Polluted water is poisoning Californians


Thirsty? In the Central Valley? Spring for the bottled water.

It may be the safest drinking choice for central Californians, whose groundwater has been contaminated with fertilizer and animal manure.

Nearly ten percent of the 2.6 million folks living in agricultural areas of the Central and Salinas Valleys may be drinking nitrate-contaminated water, according to a study from UC Davis released on Tuesday.

The study predicts the rate of those affected may increase to 80 percent if nothing is done by 2050. Gulp.

If the problem isn’t addressed, we are going to have a very serious issue in California, said Angela Schroeter, agricultural regulatory program manager for state water agency Central Coast Regional Water Quality Control Board:

“The problem is much, much, much worse than we thought.”

That’s three much’s, guys.

High nitrate levels in drinking water are known to cause skin rashes, hair loss, birth defect and “blue baby syndrome,” a blood disorder that is potentially fatal in infants.

Sonia Lopez of San Jerardo, a farmworker cooperative southeast of Salinas, knows first-hand of the horrors nitrate poisoning can cause.
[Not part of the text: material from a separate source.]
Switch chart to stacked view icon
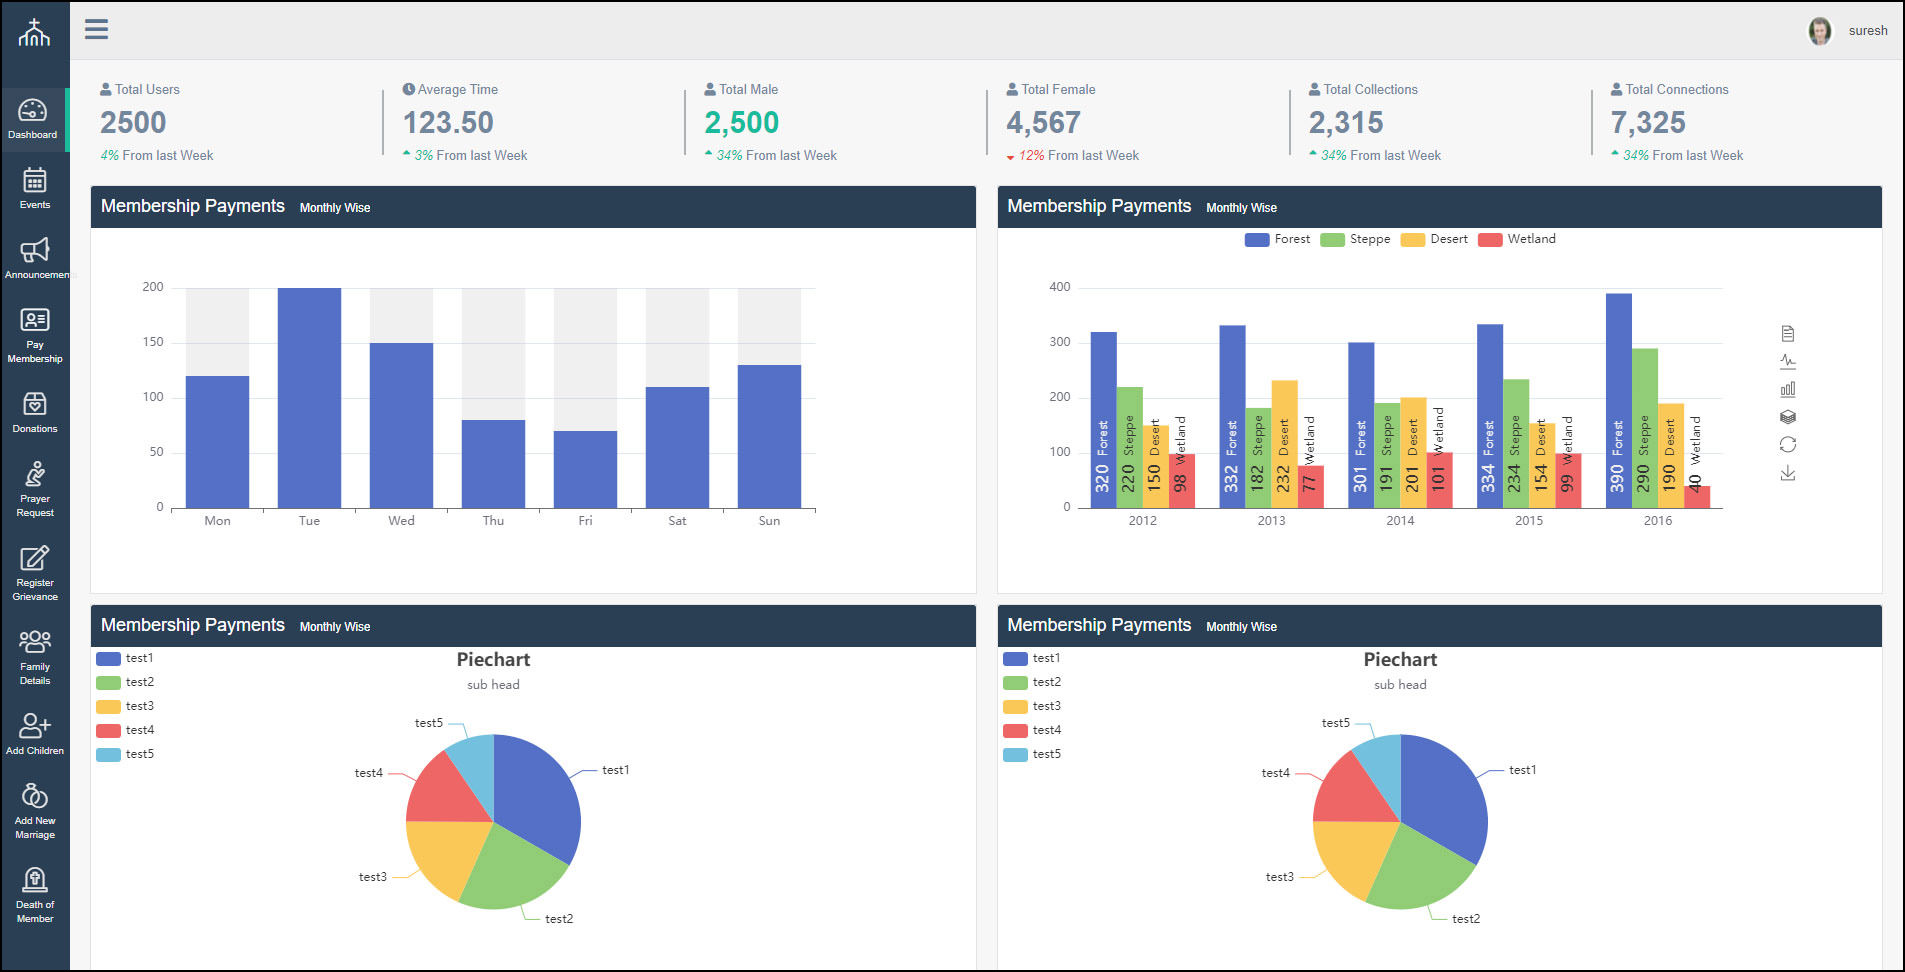Viewport: 1905px width, 972px height. click(x=1788, y=417)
About nine years ago, her skin became itchy. Her hair fell out. Her eyes burned. And she wasn’t the only one.

“I got very concerned because some of the residents started passing away from cancers,” she said. “People were dying, and we didn’t know who was going to be next.”

Farming alternatives are being discussed, but options are costly and not technologically feasible, said the study. Water treatment and alternative supplies can cost ratepayers up to $36 million per year.

Nitrate contamination is a well-known problem in agricultural areas, and the current contamination most likely comes from years of pollution. That means even if we take action now, the groundwater still won’t be completely safe for decades to come.

Lopez warned the issue will continue to spread:

“Our problem is going to be your problem. It’s everyone’s problem. There are solutions, but we need the people in charge of our communities to do something about it.”